Type	Description	Example
`text`	Plain text	`{ "type": "text", "text": "Hello" }`
`image_url`	Image by URL or base64	`{ "type": "image_url", "image_url": { "url": "https://..." } }`
`input_video`	Video by base64 (models with `video` capability)	`{ "type": "input_video", "input_video": { "data": "<base64>", "format": "mp4" } }`
`input_audio`	Audio by base64 (models with `audio` capability)	`{ "type": "input_audio", "input_audio": { "data": "<base64>", "format": "mp3" } }`
`file`	Document by URL, base64, or file_id	`{ "type": "file", "file": { "file_url": "https://..." } }`

audio and video capabilities

The input_audio and input_video content types are only supported by models with the corresponding capability. Check GET /v1/models for supported models. See Audio Understanding and Video Understanding for usage examples.

Response

idstringoptional

Unique completion id, prefixed avn_.

object'chat.completion' | 'chat.completion.chunk'optional

chat.completion for non-streaming, chat.completion.chunk for SSE deltas.

createdintegeroptional

Unix timestamp (seconds) when the completion was created.

modelstringoptional

The model id actually used.
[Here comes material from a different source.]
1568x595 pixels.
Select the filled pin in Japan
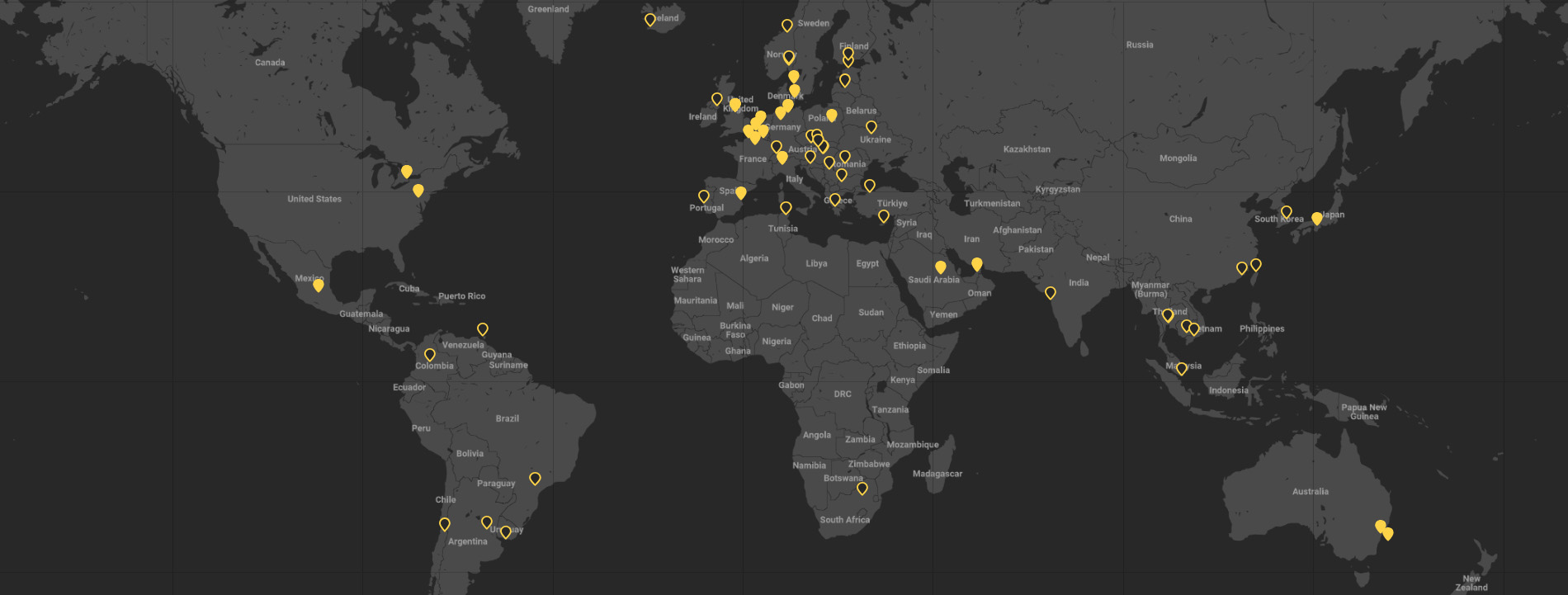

May differ from the request if routing fell back to an alternate provider.

choicesChoice[]optional

One entry per n. Each contains index, message (or delta when streaming), and a finish_reason of stop, length, tool_calls, or content_filter.

usageobjectoptional

{ prompt_tokens, completion_tokens, total_tokens }. Present on the final chunk when stream_options.include_usage is set.

Streaming

When stream: true, the connection upgrades to text/event-stream. Each event is a JSON delta; the stream terminates with a literal data: [DONE] sentinel - close the reader when you see it.

Tool calling

Provide a tools array of JSON-schema function definitions. When the model chooses to call one, it returns tool_calls instead of content and the finish_reason is tool_calls. Run the function locally, then send the result back as a role: 'tool' message with the same tool_call_id. Call the endpoint again to get the final assistant reply.

Errors

All errors follow the OpenAI structured shape:

{ "error": { "type": "invalid_request_error", "message": "..." } }

Status	`error.type`	Meaning
`400`	`invalid_request_error`	Schema violation. The message names the offending field.
`401`	`authentication_error`	Missing or invalid API key.
`402`	`billing_error`	Account out of credit or hit a spend limit.
`403`	`permission_error`	Key lacks the required scope.
`429`	`rate_limit_error`	RPM or TPM exceeded. Respect `Retry-After`.
`500`	`internal_server_error`	Unexpected gateway failure. Safe to retry idempotently.
`502` / `503`	`upstream_error`	Downstream provider failure.